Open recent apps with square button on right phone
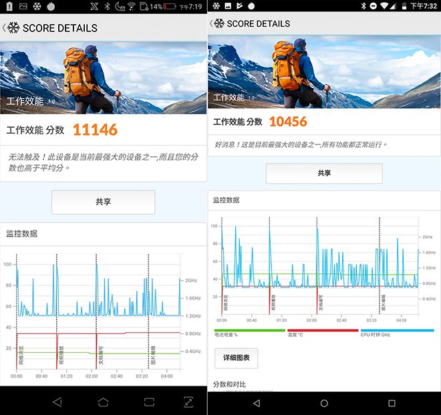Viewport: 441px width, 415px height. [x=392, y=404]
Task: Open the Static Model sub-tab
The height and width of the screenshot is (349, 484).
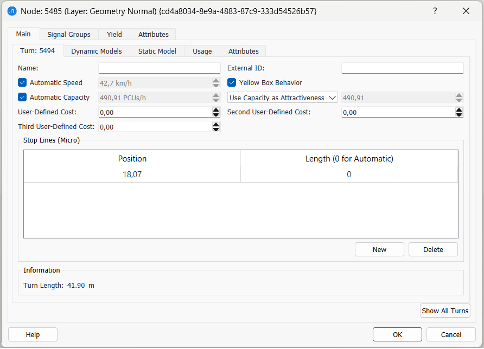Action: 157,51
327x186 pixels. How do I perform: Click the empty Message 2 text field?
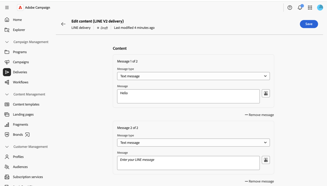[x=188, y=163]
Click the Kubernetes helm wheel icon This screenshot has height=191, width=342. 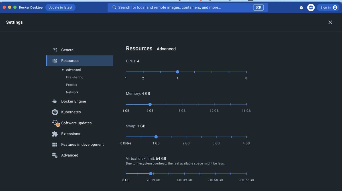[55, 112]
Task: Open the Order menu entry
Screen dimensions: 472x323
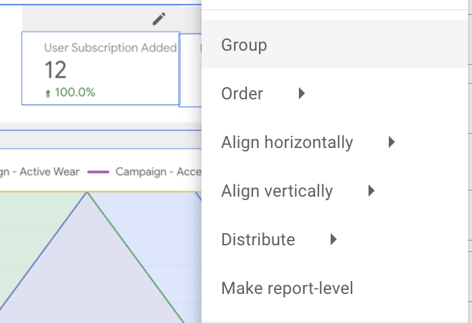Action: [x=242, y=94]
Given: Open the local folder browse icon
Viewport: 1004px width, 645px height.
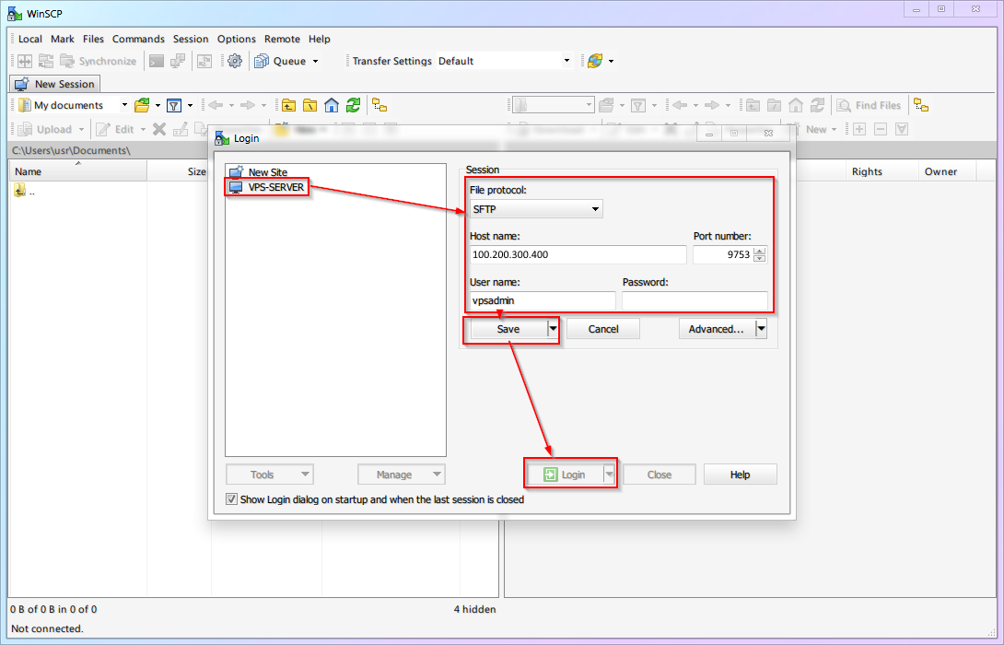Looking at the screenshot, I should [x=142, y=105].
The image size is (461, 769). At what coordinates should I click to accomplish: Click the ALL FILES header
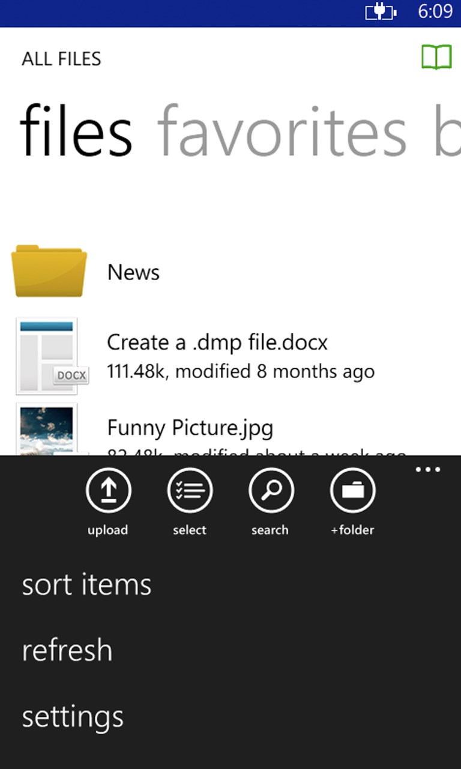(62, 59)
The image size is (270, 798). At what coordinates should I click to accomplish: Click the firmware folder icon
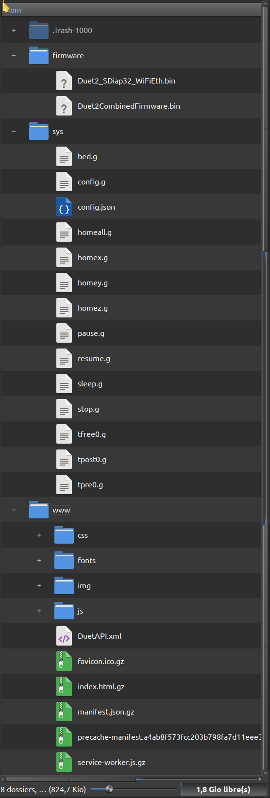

= = = = = = =

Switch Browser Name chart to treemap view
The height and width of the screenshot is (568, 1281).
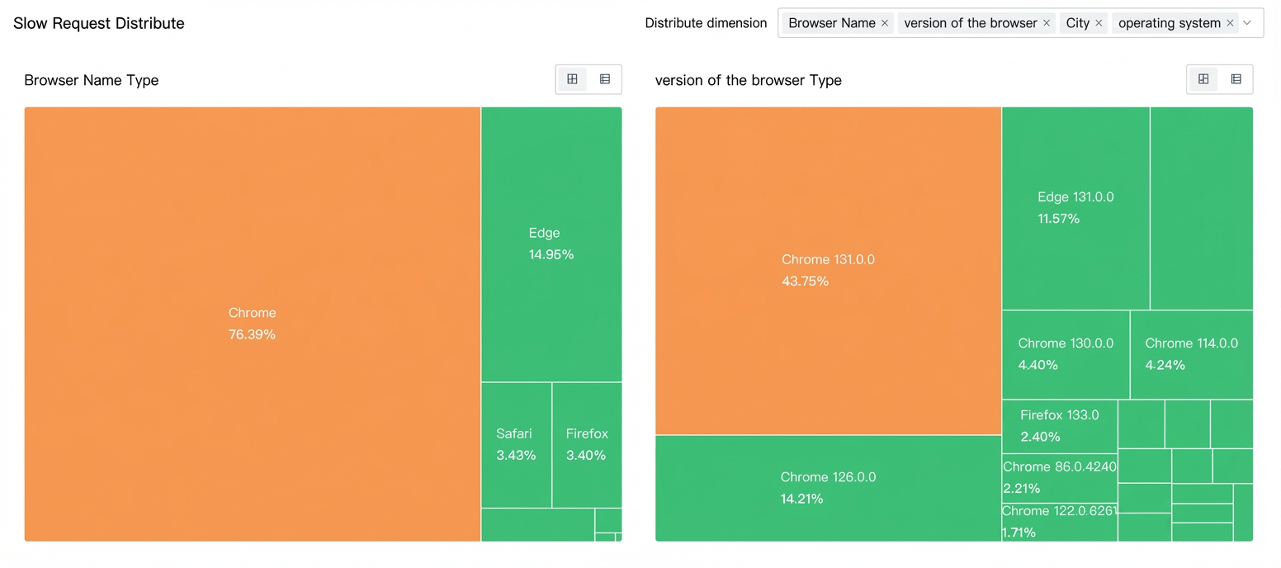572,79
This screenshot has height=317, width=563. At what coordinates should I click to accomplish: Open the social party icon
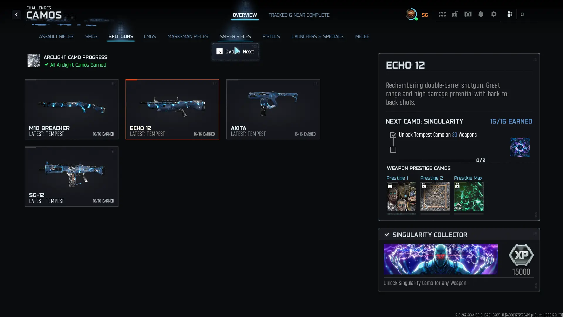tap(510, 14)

= = = = = = =

*Exercise brief*
Search the records for the word "Task". Copy every line that has it.

*Answer area*
Task: Open the Static Model sub-tab
Task: Open the Order menu entry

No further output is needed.